Deuxièmement, nous avons un projet pour accroître notre production d’énergie éolienne offshore qui sera presque multipliée par sept au cours des huit prochaines années. En augmentant notre capacité actuelle de 2,8 GW à 19,6 GW pour le moins, nous allons pouvoir alimenter 28,5 millions d’habitations. Mettons ce chiffre en perspective : il représente environ l’équivalent du nombre total de ménages en Pologne, en Lituanie, en Lettonie, en Estonie, en Finlande, en suède et au Danemark. 

Troisièmement, dans le court terme, nous devrons remplacer l’énergie russe par des importations plus importantes dans certains de nos pays de gaz naturel liquéfié. Comme le GNL est transporté par voie maritime, nous devons améliorer la coordination pour gérer l’augmentation du trafic maritime en mer Baltique. Notre coopération s’étend à la construction d’infrastructures, tels les ports et les terminaux GNL.

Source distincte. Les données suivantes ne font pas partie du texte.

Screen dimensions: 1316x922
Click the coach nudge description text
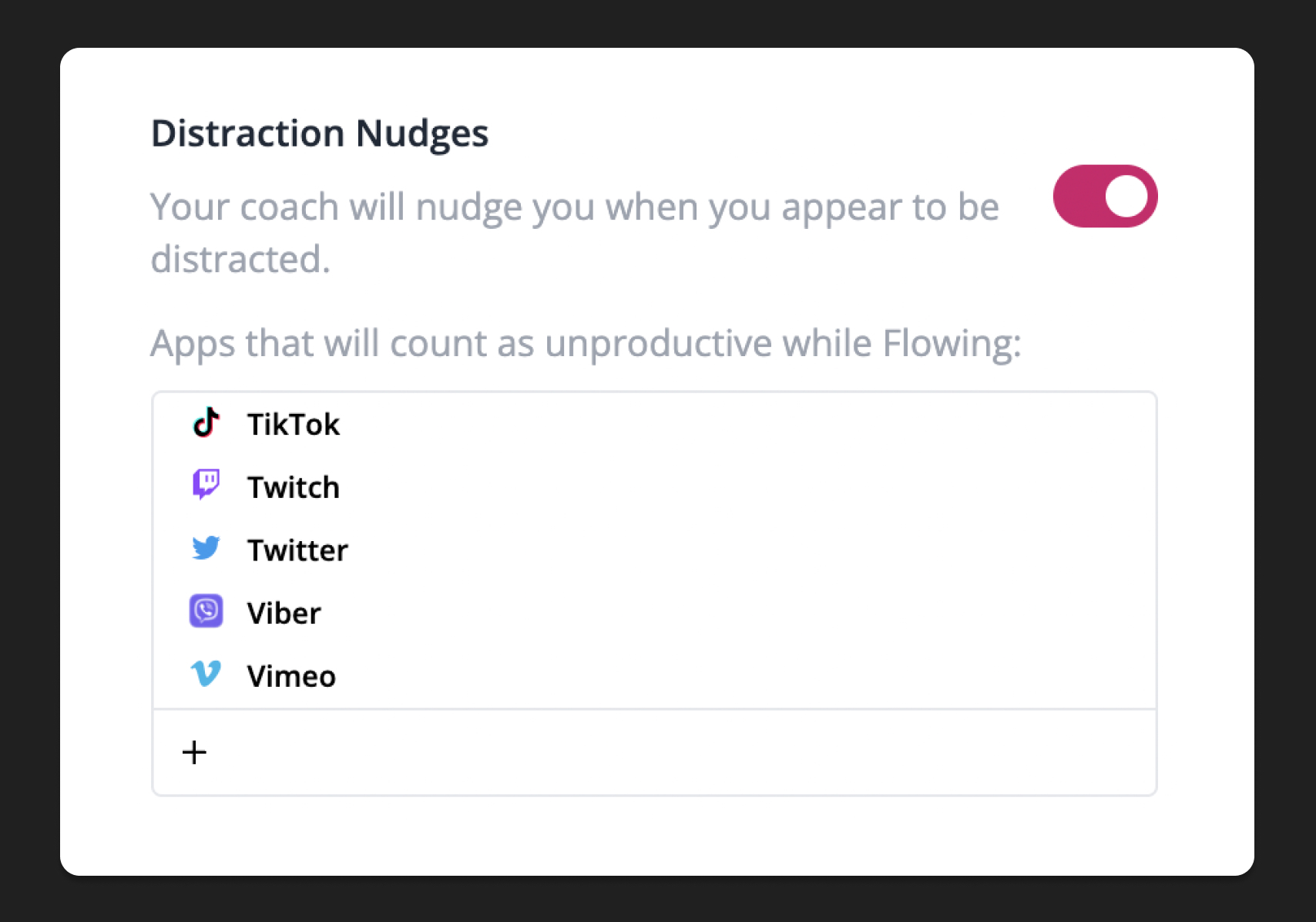pos(575,233)
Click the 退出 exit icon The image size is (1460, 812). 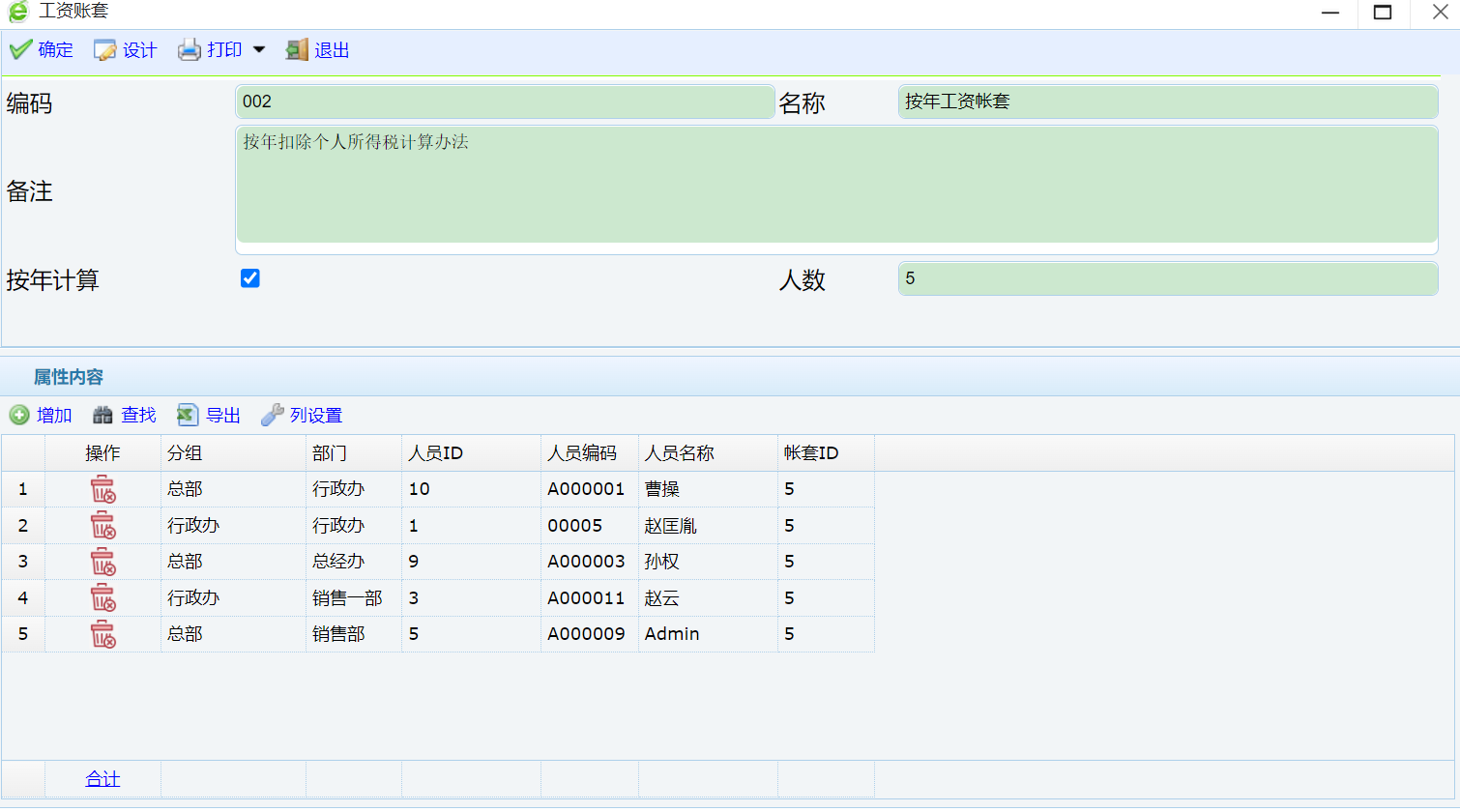(x=297, y=50)
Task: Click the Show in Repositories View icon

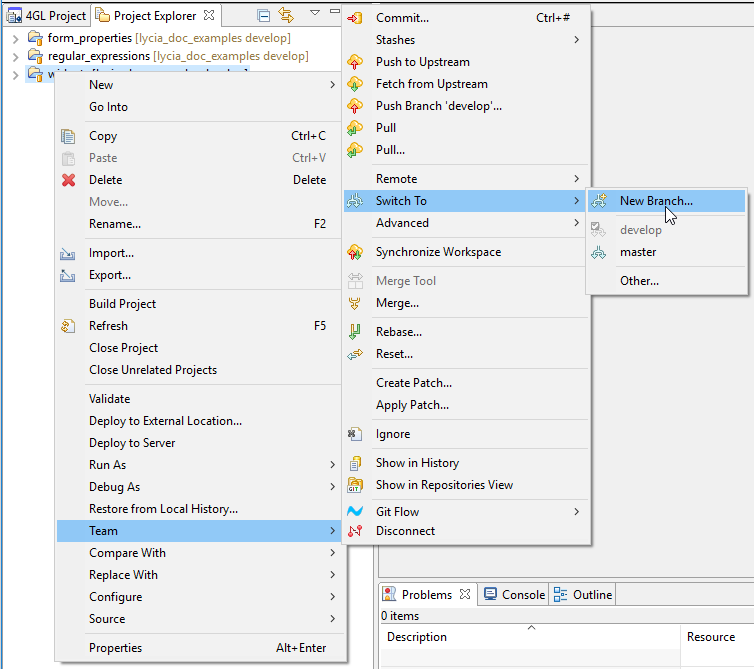Action: 355,485
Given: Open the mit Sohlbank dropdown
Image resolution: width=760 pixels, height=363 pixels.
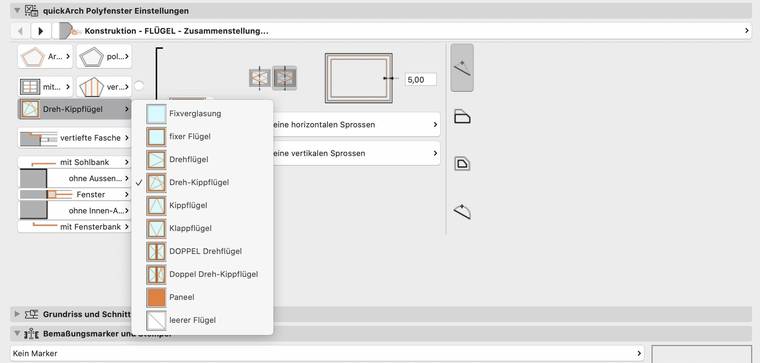Looking at the screenshot, I should [x=75, y=162].
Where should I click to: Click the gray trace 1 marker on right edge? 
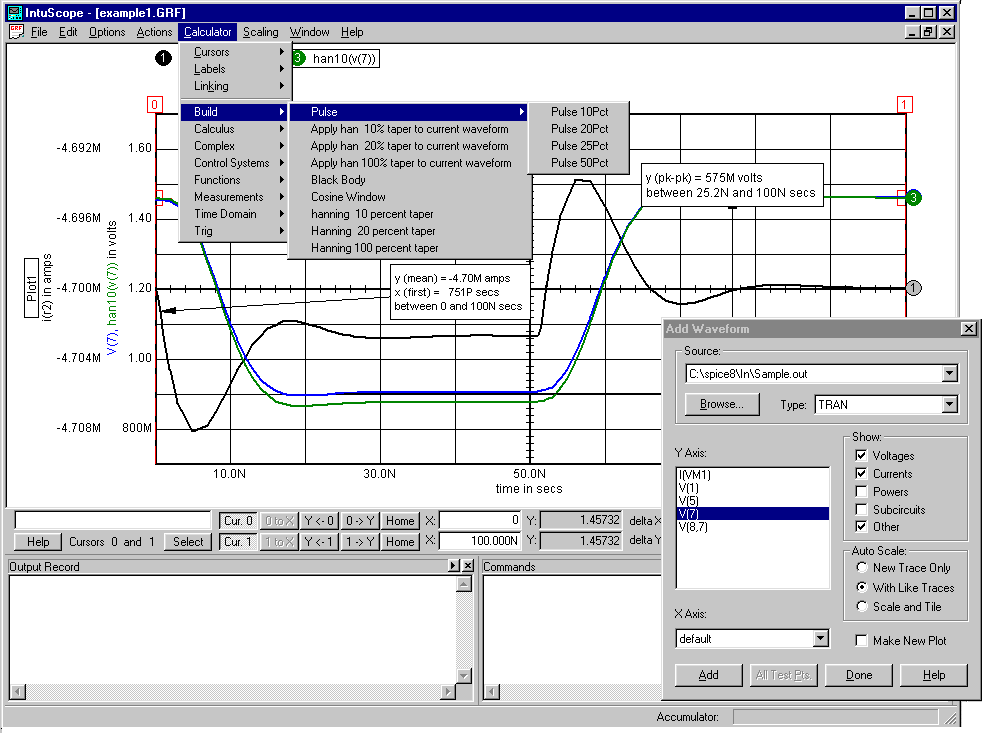pos(912,288)
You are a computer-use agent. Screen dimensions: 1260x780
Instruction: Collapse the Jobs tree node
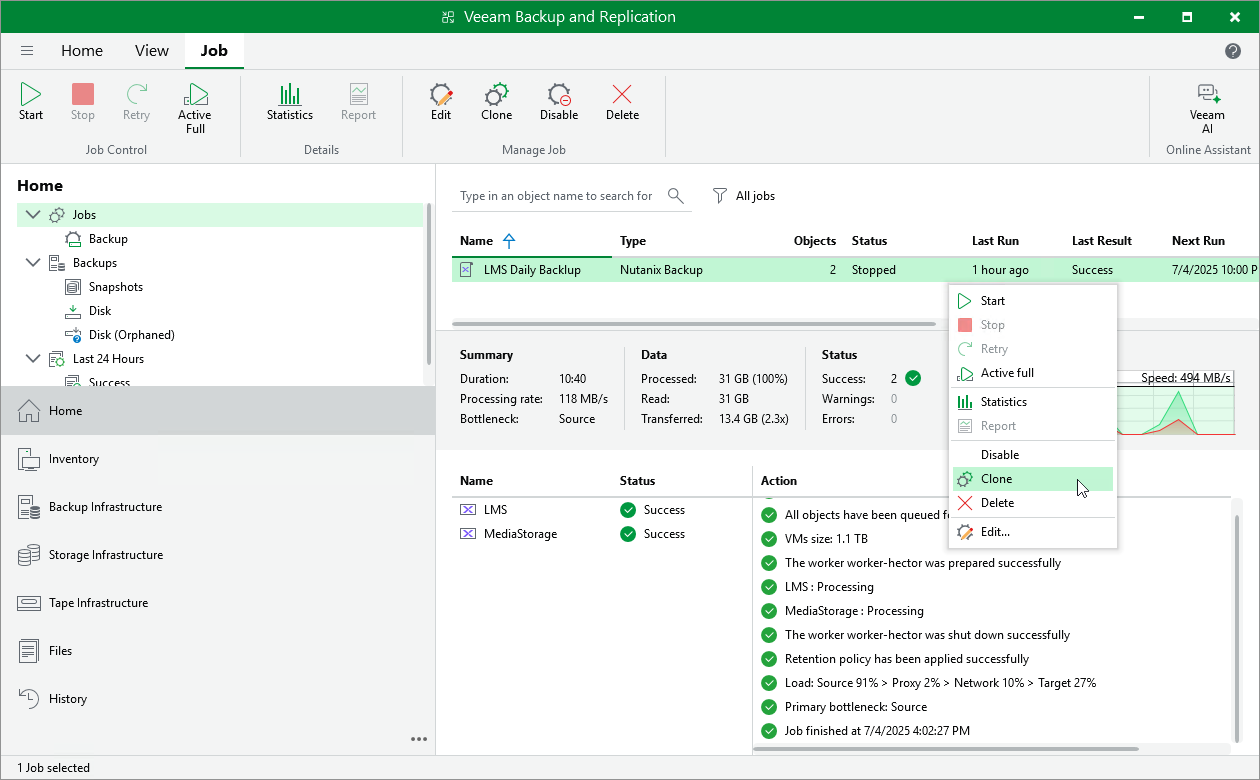pyautogui.click(x=33, y=215)
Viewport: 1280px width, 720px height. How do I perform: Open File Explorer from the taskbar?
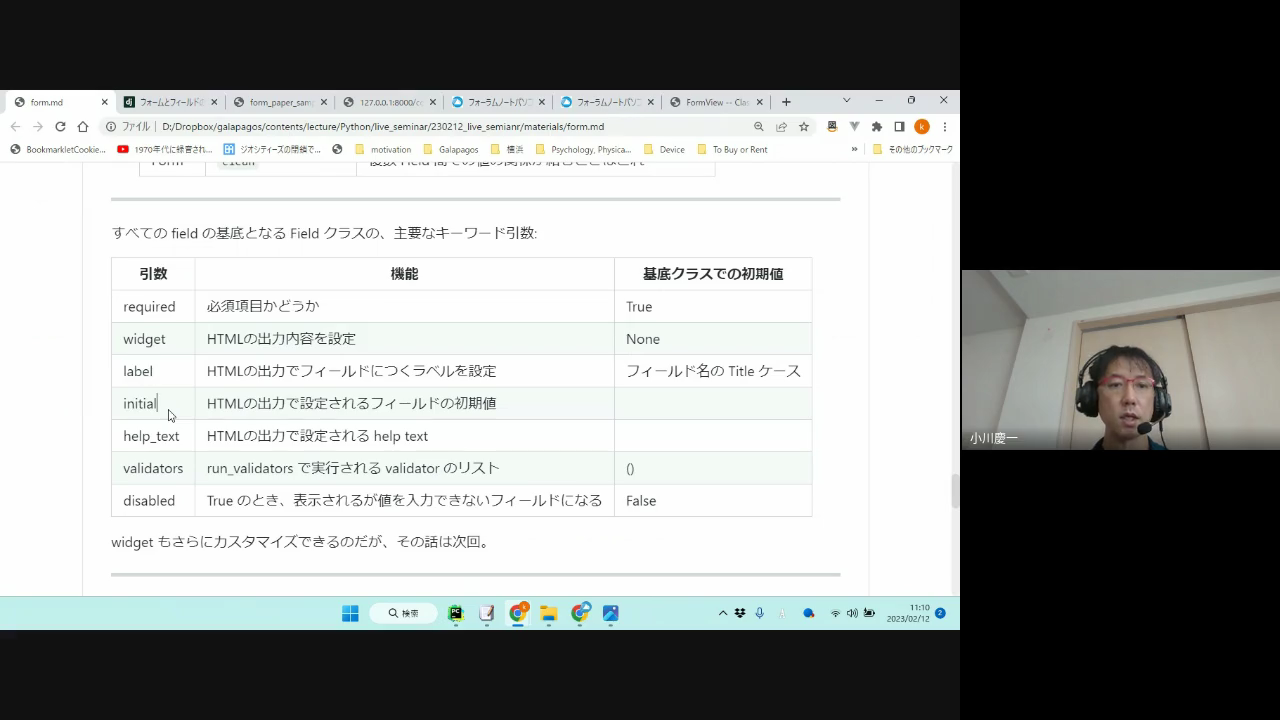(x=548, y=613)
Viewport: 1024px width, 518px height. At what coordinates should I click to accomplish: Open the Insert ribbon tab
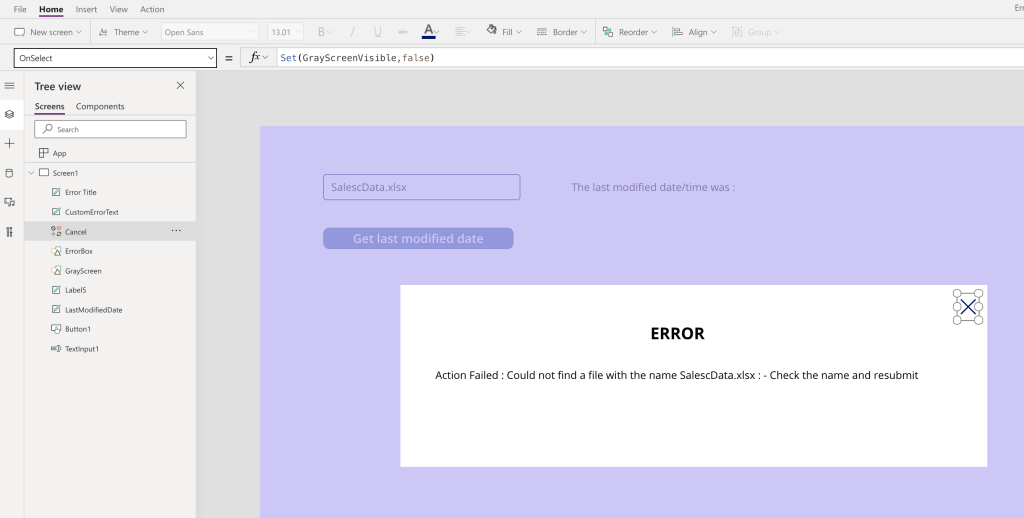(86, 9)
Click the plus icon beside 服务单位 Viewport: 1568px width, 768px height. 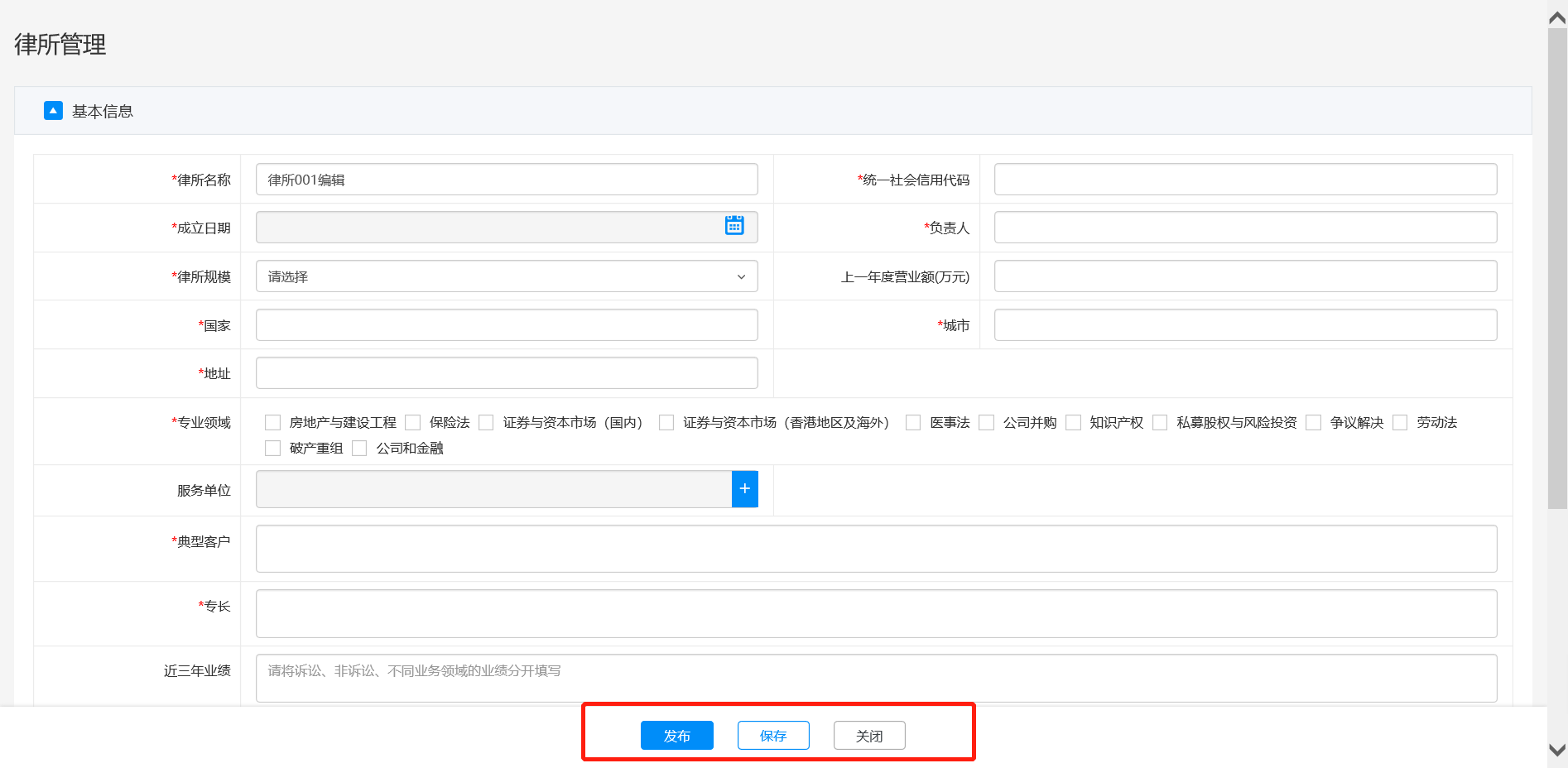coord(744,489)
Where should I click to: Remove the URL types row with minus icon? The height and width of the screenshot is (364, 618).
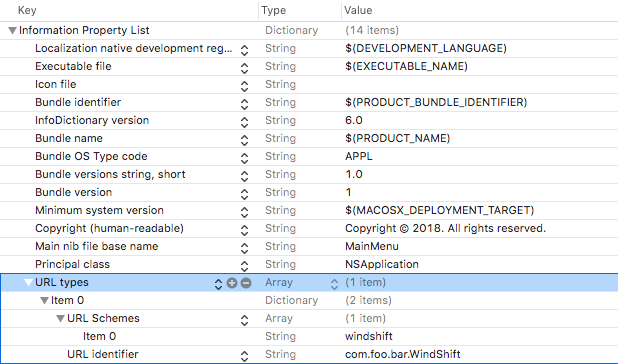tap(246, 283)
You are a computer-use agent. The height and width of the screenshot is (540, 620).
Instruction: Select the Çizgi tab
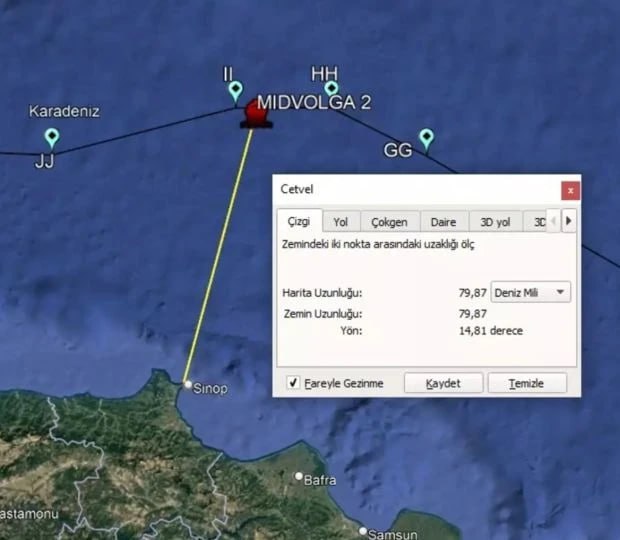tap(299, 221)
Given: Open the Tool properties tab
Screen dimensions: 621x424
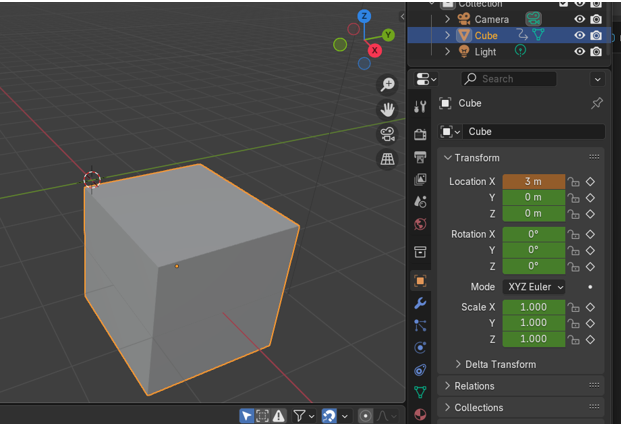Looking at the screenshot, I should [x=420, y=106].
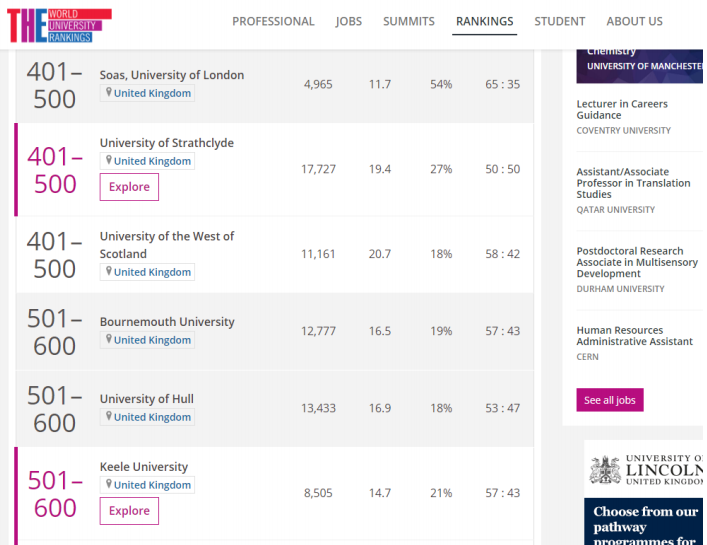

Enfin, nous allons mettre à l’étude des projets communs transfrontaliers d’énergie renouvelable et identifier les besoins d’infrastructures qui permettront l’intégration de l’énergie renouvelable nécessaire à la sécurité de nos approvisionnements et abordable pour nos logements et nos entreprises, tout en respectant les priorités nationales de politique énergétique et du mixte énergétique de chaque pays.

Globalement, le secteur de l’énergie a connu au cours de la décennie passée une profonde transition, mais celle-ci est trop souvent perdue de vue. Ainsi le prix moyen de l’énergie éolienne offshore a-t-il chuté de 60 % depuis 2010, et celle-ci est-elle moins chère aujourd’hui que la plupart des sources fossiles. En outre, une augmentation de nos capacités de production énergétique nous permettra de produire de l’hydrogène vert qui pourra graduellement se substituer au gaz russe.

La géopolitique de l’énergie est train de changer sous nos yeux. Les ondes du choc géopolitique qu’a produit l’invasion de l’Ukraine par la Russie se font sentir à Bruxelles, dans toutes les autres capitales européennes et à Washington. Si naguère l’énergie fut souvent utilisée contre l’Europe comme une arme, la baisse des coûts des renouvelables et du GNL, tout comme l’avènement d’une économie de l’hydrogène, peuvent être mis à contribution pour notre protection. En ce moment crucial s’offre à nous l’opportunité sans précédent de rompre avec notre dépendance des sources d’énergie russes et de prendre possession de notre avenir énergétique. Ce faisant, nous pouvons montrer au monde que l’énergie ne devrait jamais être utilisée comme un outil d’oppression, mais comme une source de coopération et de prospérité.

Cette tribune est signée par :Khashayar Farmanbar, ministre suédois de l’Énergie et du développement numérique ; Riina Sikkut, ministre estonienne des Affaires économiques et des Infrastructures ; Anna Moskwa, ministre polonaise du Climat et de l’Environnement ; Ilze Indriksone, ministre lettone de l’Économie ; Mika Lintilä, ministre finlandais des Affaires économiques, et Dainius Kreivys, ministre lituanien de l’Énergie.